For running local models, refer to `run_local.sh`. We use [vLLM](https://github.com/vllm-project/vllm) for local model serving.


### Agent Scaffolds and Packages
We currently support:
1. Agents with originally supported action space in `mledojo`, named **MLE Agent**.
   
2. [AIDE](https://github.com/WecoAI/aideml) (AI-Driven Exploration), an LLM agent that starts by generating a set of initial solution drafts and then iteratively refines and improves them based on performance feedback. We modify the source of the feedback from direct code outputs to `mle-dojo` environment feedback.
   
3. [OpenAI Agents](https://openai.github.io/openai-agents-python/), a package that enables building agentic AI apps with abstractions. We implement a version of **MLE Agent** with `openai-agents` package.

## 🌟 Develop with `mledojo`

### `mledojo` Interface and APIs
We provide [quick examples](example/example.ipynb) of APIs.
MLE-Dojo provides flexible Gym-style APIs that allow users to build personalized environments, introduce new datasets and develop/utilize different agent scaffolds.
Specifically, `mledojo` serves a powerful and flexible toolkit for interacting with machine learning competitions, designed for ease of use and extensibility. Its core components offer a seamless development experience:

1. **`Interface`**: Provides the primary way to interact with a competition. It manages distinct sub-interfaces for specific tasks:
    *   `InfoInterface`: Fetches competition details (overview, data structure, etc.).
    *   `CodeValidationInterface`: Performs **safe, preliminary checks** on user code syntax and basic runtime behavior within a sandbox.
    *   `CodeExecutionInterface`: Manages the **full execution of user code** within the sandbox, handles submission generation, and triggers evaluation.
    *   **Flexibility**: The `Interface` is **modular**, allowing developers to easily **register custom interaction components** tailored to specific needs.

Extracted material:
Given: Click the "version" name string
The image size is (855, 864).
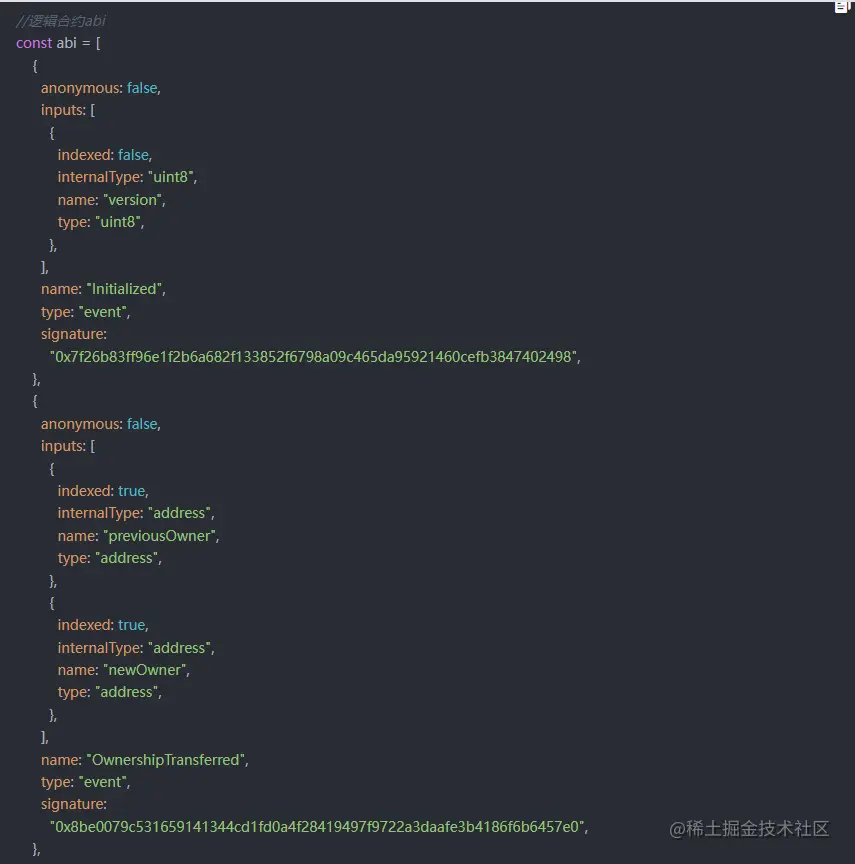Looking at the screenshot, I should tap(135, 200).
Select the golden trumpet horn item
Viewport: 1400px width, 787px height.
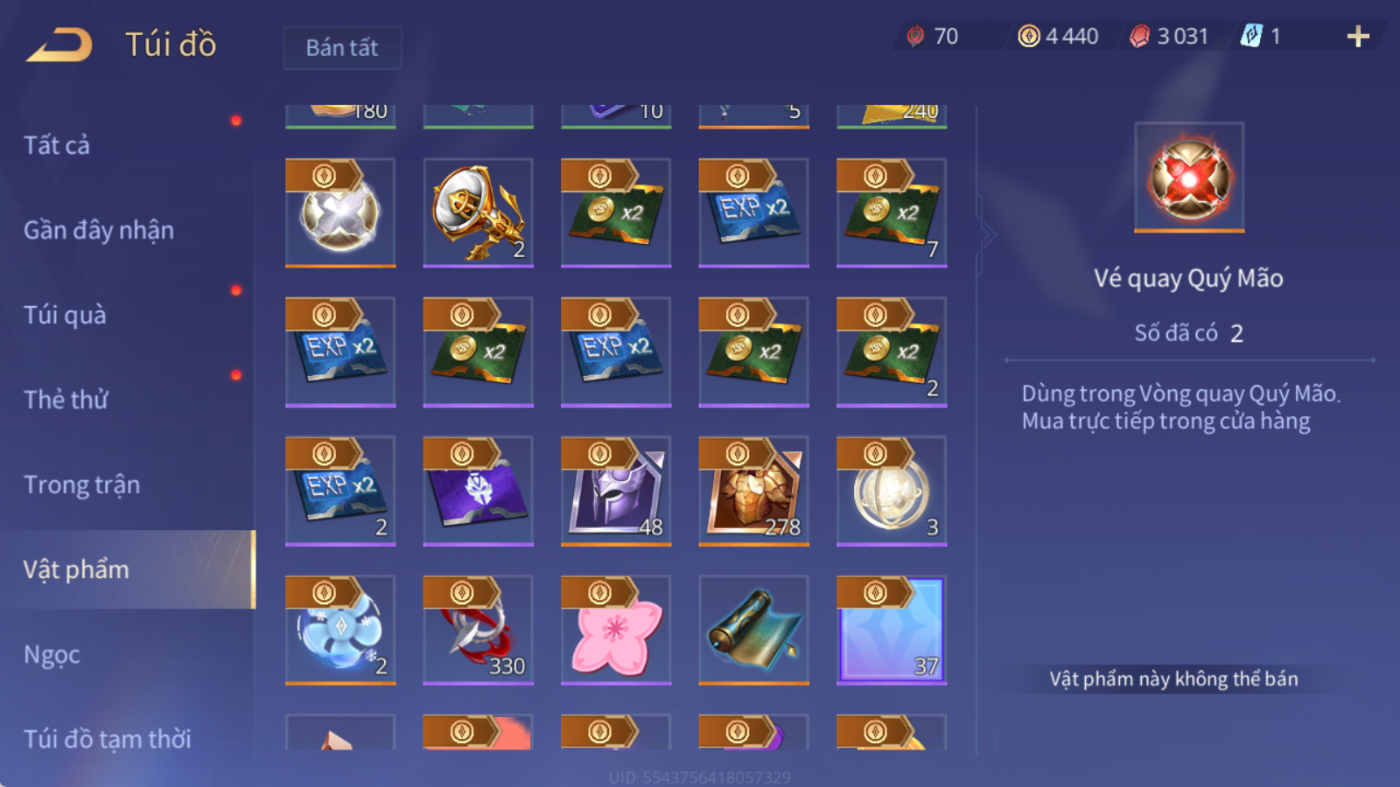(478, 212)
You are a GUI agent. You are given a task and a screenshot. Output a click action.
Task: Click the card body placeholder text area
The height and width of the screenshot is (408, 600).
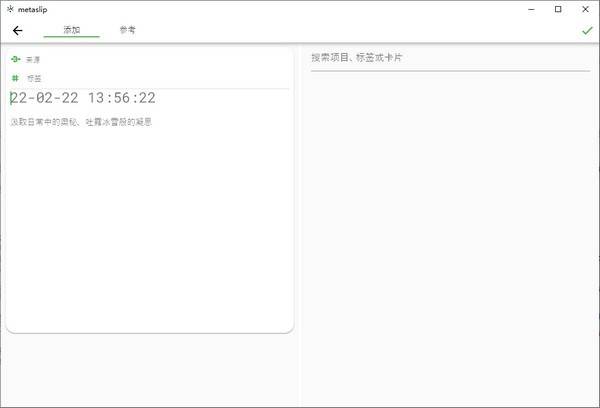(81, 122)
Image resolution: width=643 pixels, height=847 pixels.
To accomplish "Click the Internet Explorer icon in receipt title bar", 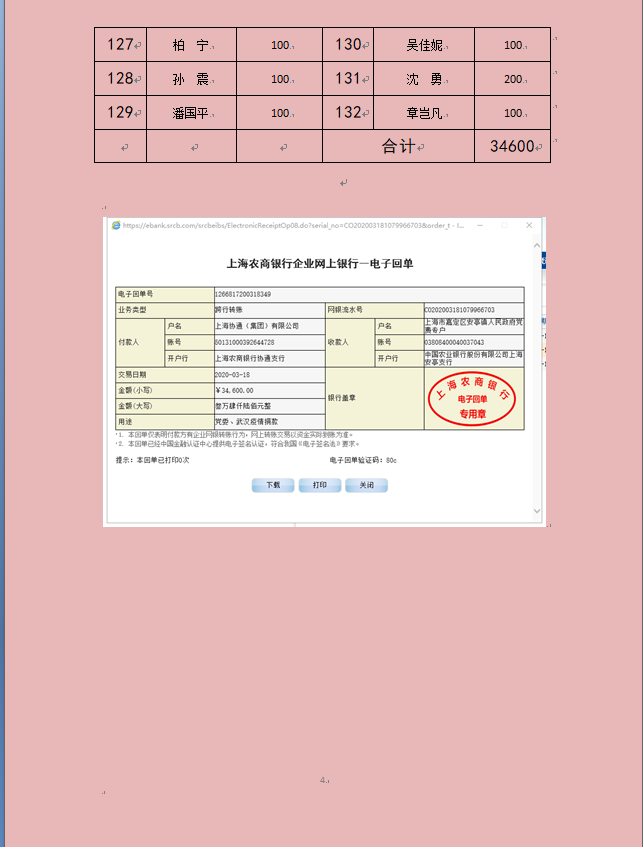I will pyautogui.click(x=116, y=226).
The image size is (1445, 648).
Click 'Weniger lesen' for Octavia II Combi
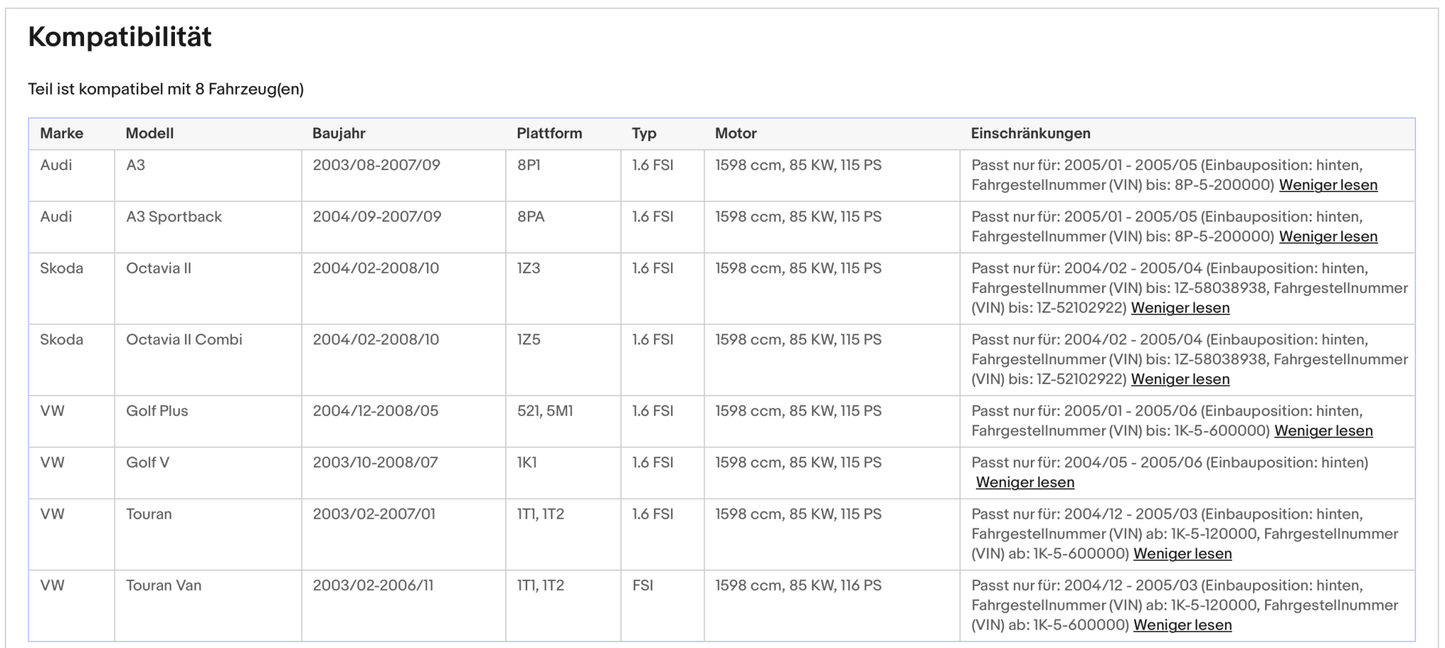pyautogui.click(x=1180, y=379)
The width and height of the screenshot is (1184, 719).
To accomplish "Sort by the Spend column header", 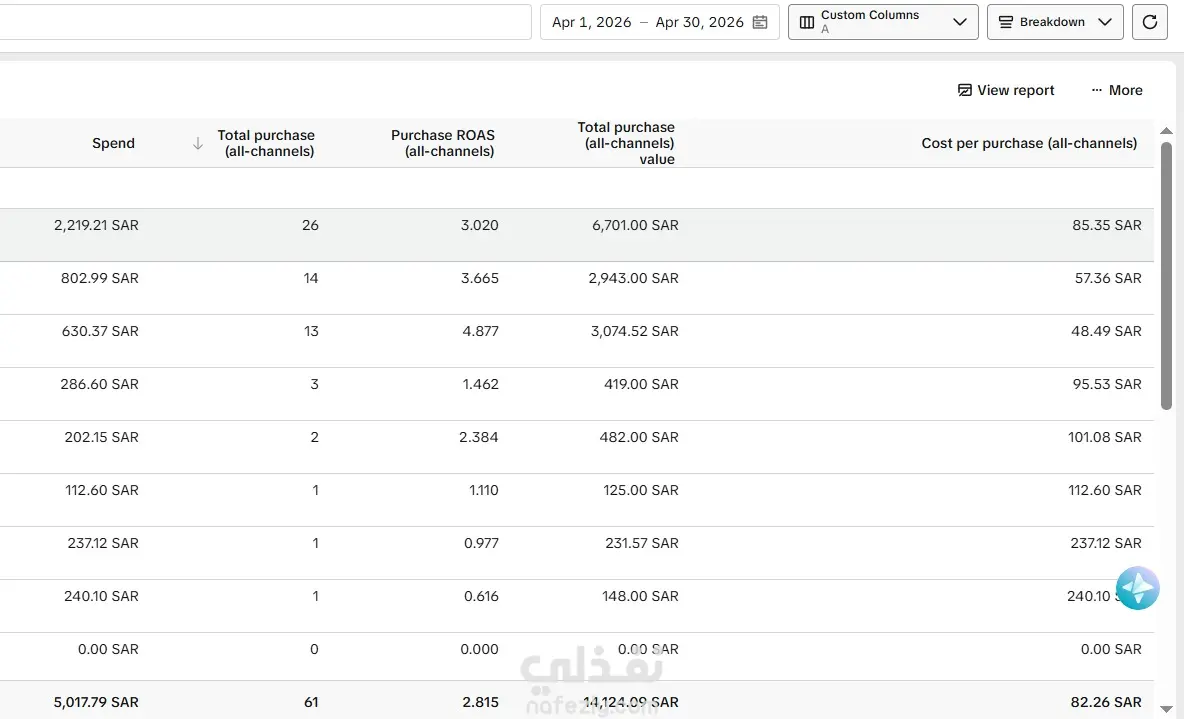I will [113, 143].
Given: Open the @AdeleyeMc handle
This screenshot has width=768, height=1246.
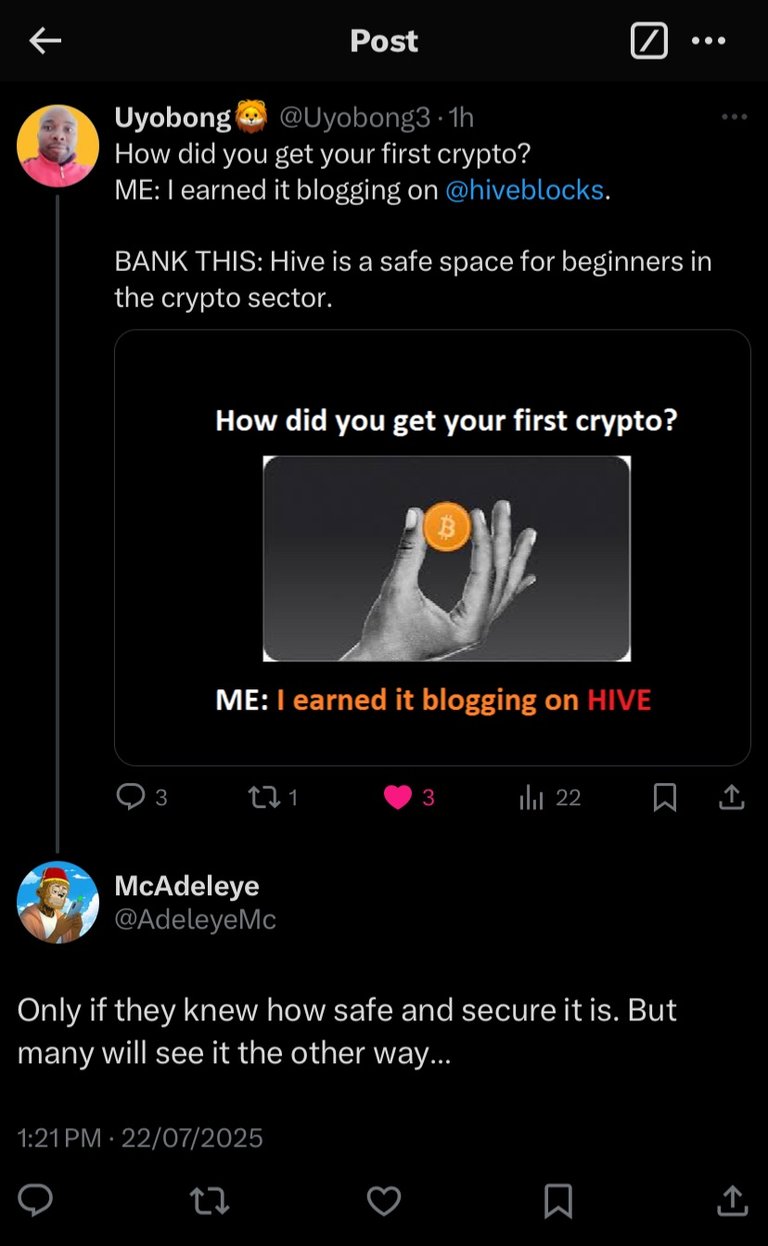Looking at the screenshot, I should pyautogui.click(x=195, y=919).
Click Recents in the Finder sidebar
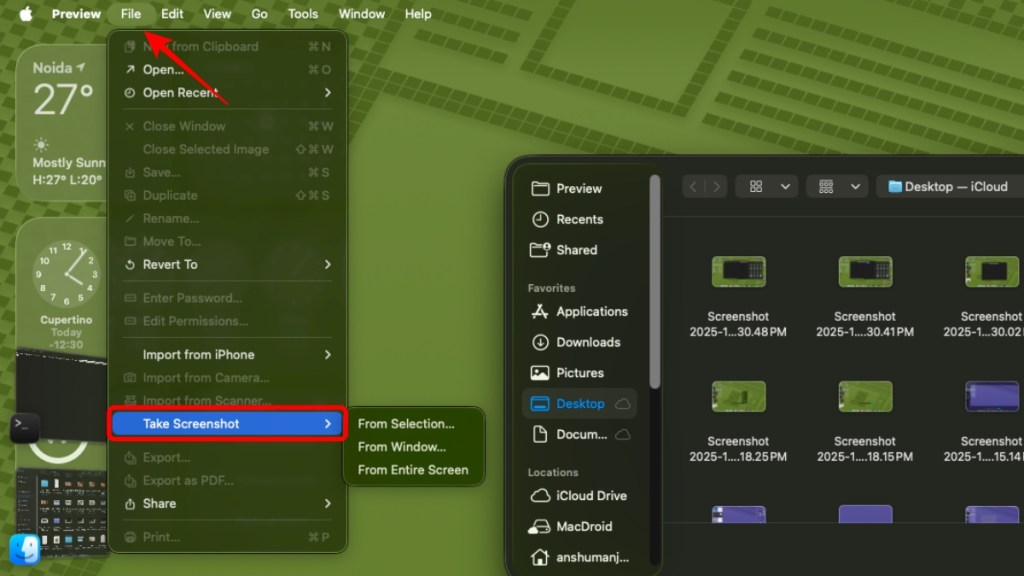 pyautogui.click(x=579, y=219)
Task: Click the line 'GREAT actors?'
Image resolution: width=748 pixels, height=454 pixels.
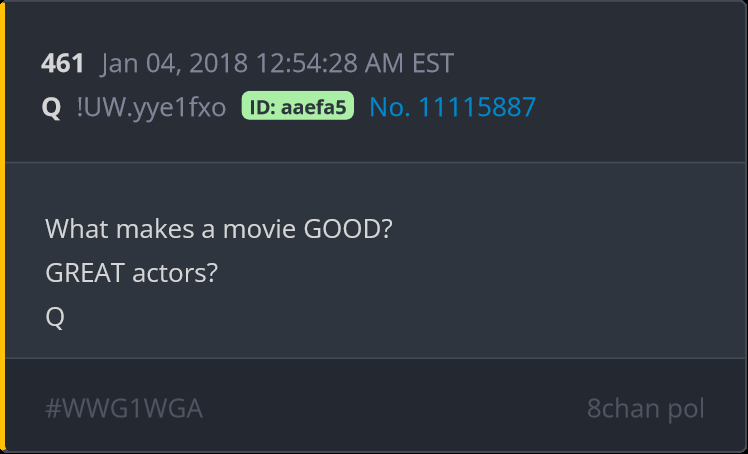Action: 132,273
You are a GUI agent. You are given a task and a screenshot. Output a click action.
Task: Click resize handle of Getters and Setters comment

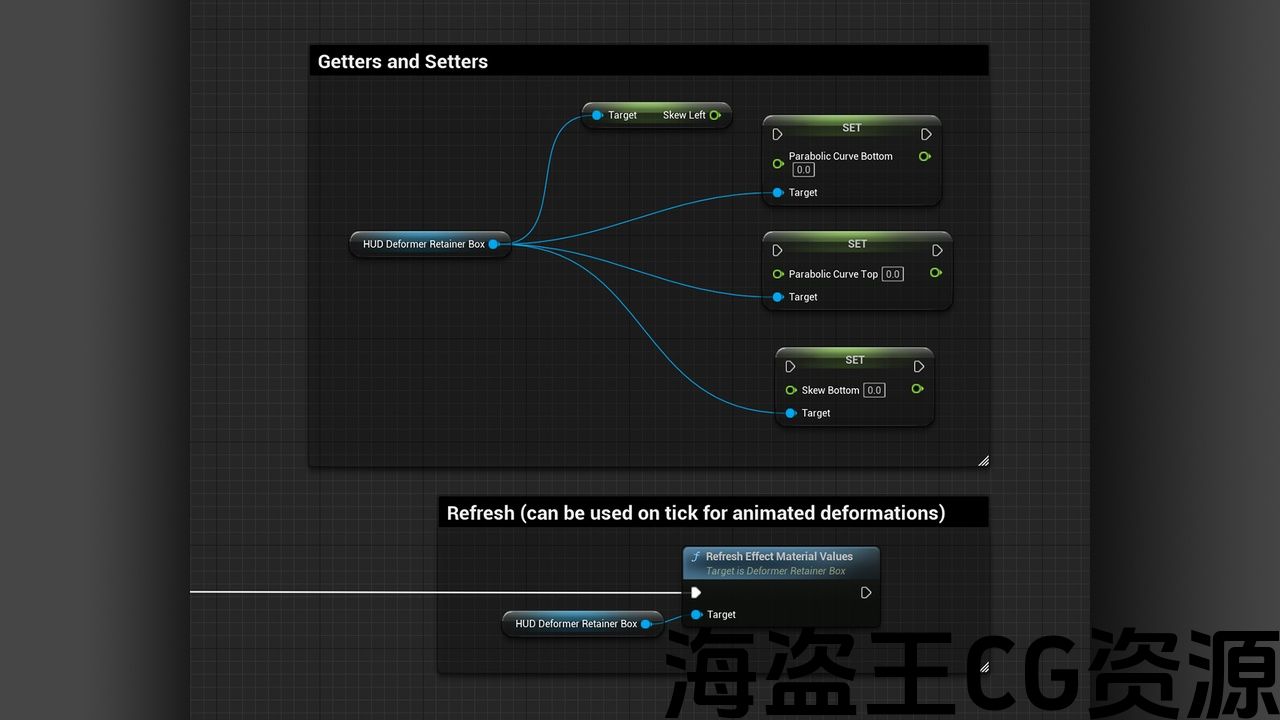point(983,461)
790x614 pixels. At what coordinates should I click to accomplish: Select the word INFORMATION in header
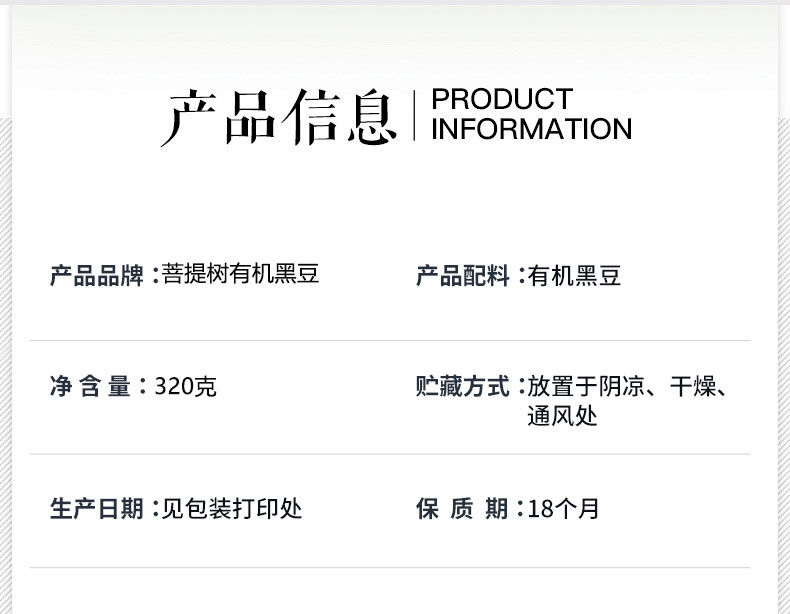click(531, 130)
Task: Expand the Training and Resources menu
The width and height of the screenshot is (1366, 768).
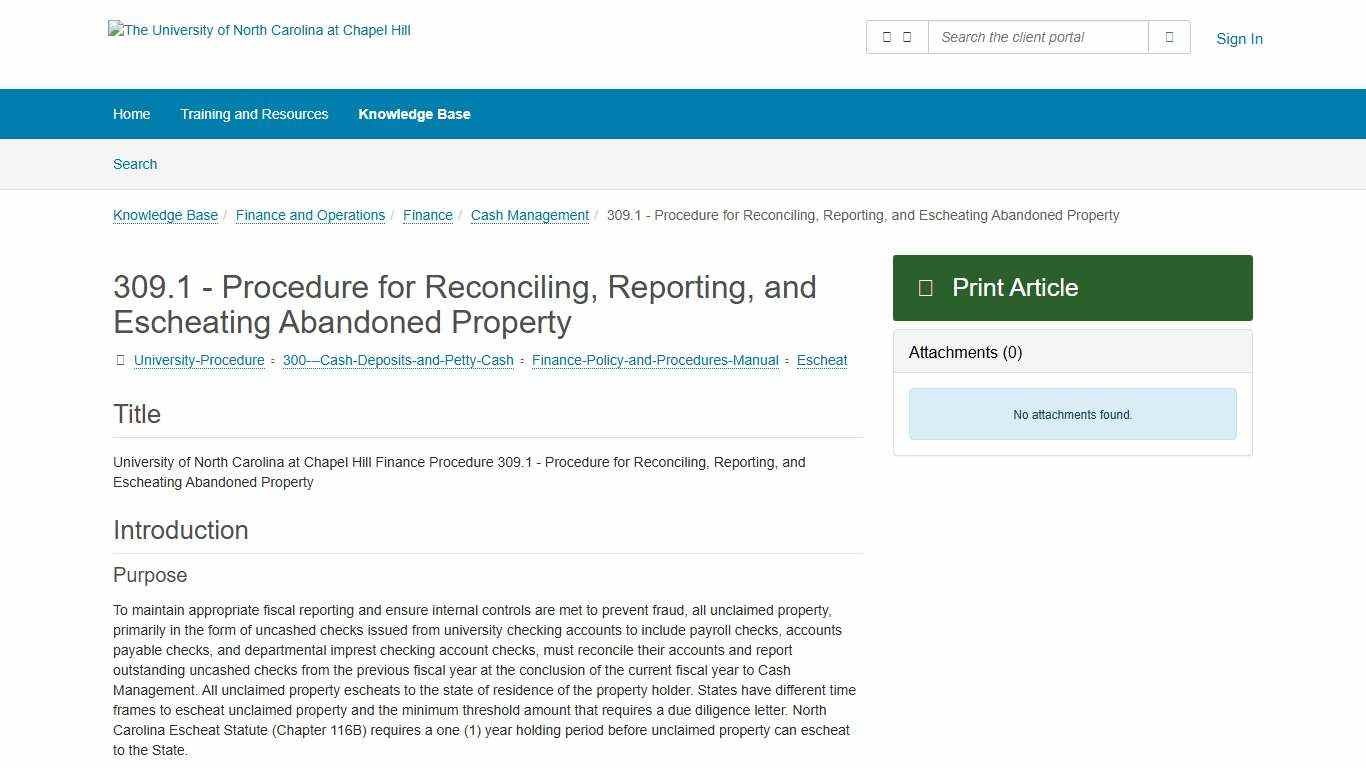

Directions for this task:
Write the next part of the MLE-Dojo documentation, picking up after its final sentence. The rows have no connection to the MLE-Dojo text.

Result of the task:
2. **`Sandbox`**: Ensures **secure and fair code execution** by running user scripts in an isolated environment with **configurable resource limits** (GPU, memory, time).

3. **`FeedbackManager`**: Processes the results from validation and execution, generating **structured and informative feedback**.
    *   **Extensibility**: Designed to be extensible, allowing the **registration of custom feedback providers** (e.g., LLM-based analysis, specific error pattern detection) alongside the default `BaseFeedback`.

4. **`KaggleEnvironment`**: The main entry point, wrapping all components into a **standardized, Gymnasium-compatible environment**. It orchestrates the entire workflow (setup, action handling via `step`, state tracking, feedback generation) providing a consistent API for users or automated agents.

MLE-Dojo combines well-defined interfaces, secure execution, structured feedback, and centralized management within a familiar Gym-style environment. Its **modular and extensible design** grants developers significant flexibility to adapt and build upon the core framework.

### Collect trajectories for training
MLE-Dojo provides a detailed history management system and a well-defined reward feedback mechanism, including both final outcome rewards and intermediate step rewards. This design enables flexible use for model training via Supervised Fine-Tuning (SFT) or Reinforcement Learning (RL).
We provide both [**Agent History**](trajectories/agent_trajectory.json) and [**Environment History**](trajectories/env_history.json) structures.



## Contributing

Contributions are welcome! We will soon release instructions on Contributing.


## Dataset Usage Terms and Conditions

The dataset is provided solely for educational and academic research purposes, with the goal of supporting scholarly work in relevant fields. Users must comply with the following terms:

- **Data Integrity**:  
  While efforts have been made to curate and organize the dataset, no guarantees are made regarding its accuracy, completeness, or timeliness. Users are responsible for independently verifying the data and for any interpretations or outcomes based on its use.

- **Permitted Use**:  
  The dataset is restricted to non-commercial use only. Any commercial application, product development, or monetization based on the dataset requires prior written permission from the competition organizers.

- **Legal and Privacy Compliance**:  
  Users must comply with applicable laws and regulations, especially those related to data privacy and security. The dataset providers are not liable for any legal issues resulting from improper or unauthorized usage.

- **Intellectual Property**:  
  The dataset may include content derived from external sources and is intended for non-commercial research only. The providers do not claim ownership over such content and acknowledge the rights of the original creators. Users must ensure their usage does not infringe upon any intellectual property rights.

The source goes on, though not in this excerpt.